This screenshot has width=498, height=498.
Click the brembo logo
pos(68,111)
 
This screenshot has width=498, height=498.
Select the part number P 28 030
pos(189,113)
# # # # # # #
> WHAT THIS TASK INVOLVES: Put each line of the listing above into a numbered list, skipping the blank lines.

> PROBLEM SOLUTION:
1. This screenshot has width=498, height=498.
2. Click the brembo logo
3. pos(68,111)
4. This screenshot has width=498, height=498.
5. Select the part number P 28 030
6. pos(189,113)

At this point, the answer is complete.